Ford's Focus: Cat Kidd

Catherine Kidd At Granby Zoo (photo credit: Geoff Agombar)

The UN-definable Catherine Kidd 
A highly anticipated return to our stage after a journey in and out
by Barbara Ford

As we sat down to a late afternoon latte at Kilo, the spirited Catherine Kidd immediately jumped into the who, what, and wherefore of her newest creation, Hyena Subpoena. It was like sitting next to a lit fuse, the sinewy wire twisting and coiling as it burned, sparks flying, unpredictable but mesmerizing. Though this is supposed to be a profile of the artist’s life, I decided to see where this would lead me because if there is one thing I am certain of, it’s that there is no place Kidd could take me that is not fascinating and thought-provoking, so down the rabbit hole I leapt. 

Poet and activist Mona Morse is the subject of Hyena. She receives a grant to write a series of poems but her final product is panned by the critics who go so far as to call her crazy. She flees to the bushveld of South Africa where she morphs into a human-hyena hybrid. Through eight stories based on encounters with various animals, in true Künstlerroman tradition, Mona recounts the rocky ‘school of hard knock knock jokes’ that has shaped her. Slowly she peels off one layer after another, a Shamanic strip tease, slowly revealing the dark milestones that have mapped her life’s journey eventually landing her in a residential psychiatric unit. Kidd explains that it’s really two story lines grafted together: the narrator’s story and the animal’s stories, which become emblematic of the narrator’s past experiences as she negotiates those tricky grey areas between predator and prey, individual and society, freedom and captivity. 


On the boat to the Robbin Island prison which famously housed SA political prisoners like Nelson Mandela. In the background, the skyline of Capetown nestled under Table Mountain. (Cute fact: clouds over blowing off the mountain are nicknamed the 'tablecloth'... tee hee) (Photo: Geoff Agombar) 

The auditorium becomes a magical place where Kidd provides us with the unique opportunity to see ourselves in a different light...

Clearly Mona is unique in her Kafkaesque state but in a broader sense, who among us has not felt the sting of social rejection, that cold isolation being on the outside looking in, certain that everyone but us is in on some secret? Kidd’s works are whimsical, humorous, and bizarre, yet her strange creatures and their stories are instantly identifiable and relevant. The auditorium becomes a magical place where Kidd provides us with the unique opportunity to see ourselves in a different light, hopefully to learn something new about ourselves. 

Performing at the International
Spoken Word Festival in
Calgary (Photo: James Tworow)

• [SUPPLIED INFORMATION]:
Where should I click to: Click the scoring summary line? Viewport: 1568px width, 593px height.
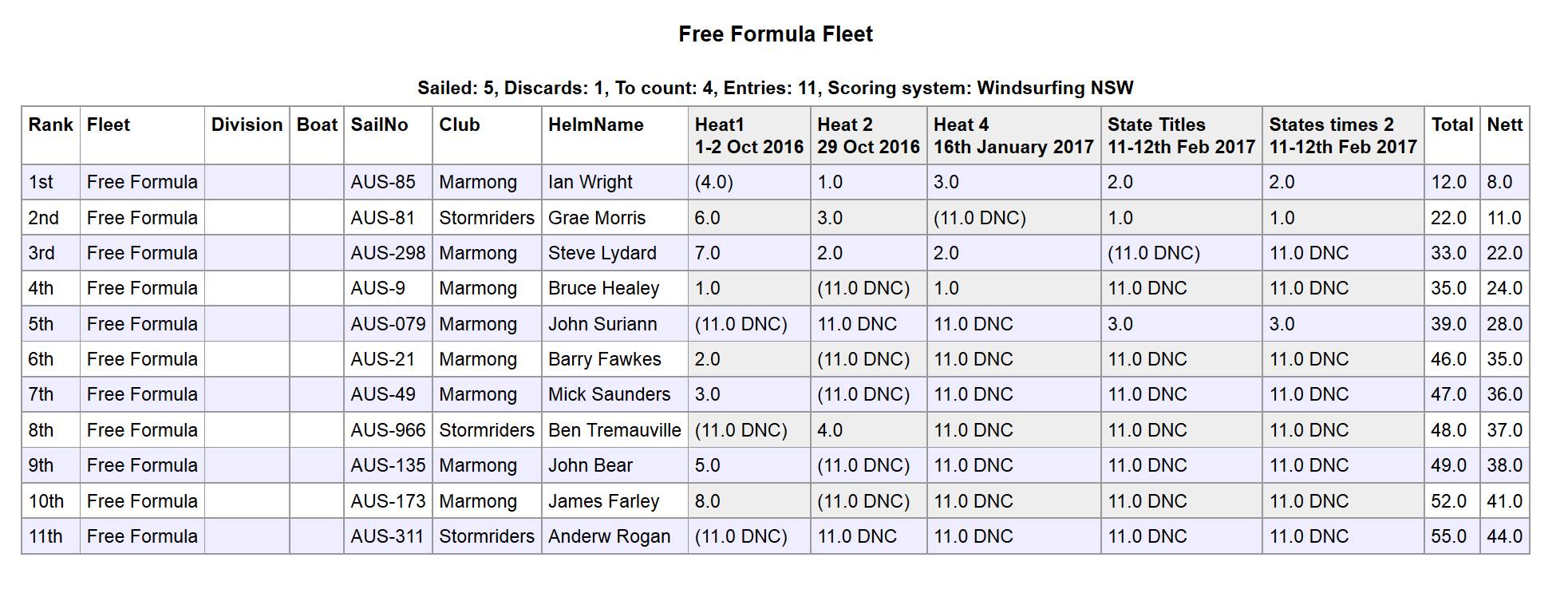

• [TASKS]:
[1] Echo the passage of the Catherine Kidd profile between "Catherine Kidd At" and "hole I leapt.", inclusive.
[2] Answer these questions from the Catherine Kidd profile:
(a) At what place did the writer and Kidd sit down to a late afternoon latte?
(b) Where does Mona Morse flee after critics pan her poems?
(c) What nickname is given to the clouds blowing off Table Mountain?
[3] Render this sentence from the Catherine Kidd profile in Spanish: "She flees to the bushveld of South Africa where she morphs into a human-hyena hybrid."
The material plays no part in the work on the Catherine Kidd profile.

• [ANSWERS FOR EACH ITEM]:
[1]
Catherine Kidd At Granby Zoo (photo credit: Geoff Agombar)

The UN-definable Catherine Kidd 
A highly anticipated return to our stage after a journey in and out
by Barbara Ford

As we sat down to a late afternoon latte at Kilo, the spirited Catherine Kidd immediately jumped into the who, what, and wherefore of her newest creation, Hyena Subpoena. It was like sitting next to a lit fuse, the sinewy wire twisting and coiling as it burned, sparks flying, unpredictable but mesmerizing. Though this is supposed to be a profile of the artist’s life, I decided to see where this would lead me because if there is one thing I am certain of, it’s that there is no place Kidd could take me that is not fascinating and thought-provoking, so down the rabbit hole I leapt.

[2]
(a) Kilo
(b) The bushveld of South Africa
(c) The "tablecloth"

[3] Huye al bushveld de Sudáfrica, donde se transforma en un híbrido de humano e hiena.